How to serve VLM models with Continuous Batching via OpenAI API#

This demo shows how to deploy Vision Language Models in the OpenVINO Model Server using continuous batching and paged attention algorithms. Text generation use case is exposed via OpenAI API chat/completions endpoint. That makes it easy to use and efficient especially on Intel® Xeon® processors and ARC GPUs.

Note: This demo was tested on 4th - 6th generation Intel® Xeon® Scalable Processors, Intel® Arc™ GPU Series and Intel® Data Center GPU Series on Ubuntu22/24, RedHat8/9 and Windows11.

Prerequisites#

OVMS version 2025.1 This demo require version 2025.1. Till it is published, it should be built from source

Model preparation: Python 3.9 or higher with pip and HuggingFace account

Model Server deployment: Installed Docker Engine or OVMS binary package according to the baremetal deployment guide

(Optional) Client: git and Python for using OpenAI client package and vLLM benchmark app

Model preparation#

Here, the original VLM model and its auxiliary models (tokenizer, vision encoder, embeddings model etc.) will be converted to IR format and optionally quantized. That ensures faster initialization time, better performance and lower memory consumption. Execution parameters will be defined inside the graph.pbtxt file.

Download export script, install it’s dependencies and create directory for the models:

curl https://raw.githubusercontent.com/openvinotoolkit/model_server/main/demos/common/export_models/export_model.py -o export_model.py
pip3 install -r https://raw.githubusercontent.com/openvinotoolkit/model_server/main/demos/common/export_models/requirements.txt
mkdir models

Run export_model.py script to download and quantize the model:

Note: The users in China need to set environment variable HF_ENDPOINT=”https://hf-mirror.com” before running the export script to connect to the HF Hub.

CPU

python export_model.py text_generation --source_model OpenGVLab/InternVL2_5-8B --weight-format int8 --config_file_path models/config.json --model_repository_path models  --overwrite_models

GPU

python export_model.py text_generation --source_model OpenGVLab/InternVL2_5-8B --weight-format int4 --target_device GPU --cache_size 2 --config_file_path models/config.json --model_repository_path models --overwrite_models

Note: Change the --weight-format to quantize the model to int8 or int4 precision to reduce memory consumption and improve performance.

Note: You can change the model used in the demo out of any topology tested with OpenVINO.

+++++

WORK REQUEST: Transcribe the part of the VLM serving guide between "Model Server deployment: Installed" and "the graph.pbtxt file.", inclusive.

SUPPLIED RECORDS:
+++++

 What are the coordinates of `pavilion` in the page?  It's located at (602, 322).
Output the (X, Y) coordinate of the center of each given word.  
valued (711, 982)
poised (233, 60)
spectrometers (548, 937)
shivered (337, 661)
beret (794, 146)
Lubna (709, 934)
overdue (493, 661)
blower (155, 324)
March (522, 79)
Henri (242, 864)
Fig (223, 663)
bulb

+++++

EXERCISE OUTPUT:
Model Server deployment: Installed Docker Engine or OVMS binary package according to the baremetal deployment guide

(Optional) Client: git and Python for using OpenAI client package and vLLM benchmark app

Model preparation#

Here, the original VLM model and its auxiliary models (tokenizer, vision encoder, embeddings model etc.) will be converted to IR format and optionally quantized. That ensures faster initialization time, better performance and lower memory consumption. Execution parameters will be defined inside the graph.pbtxt file.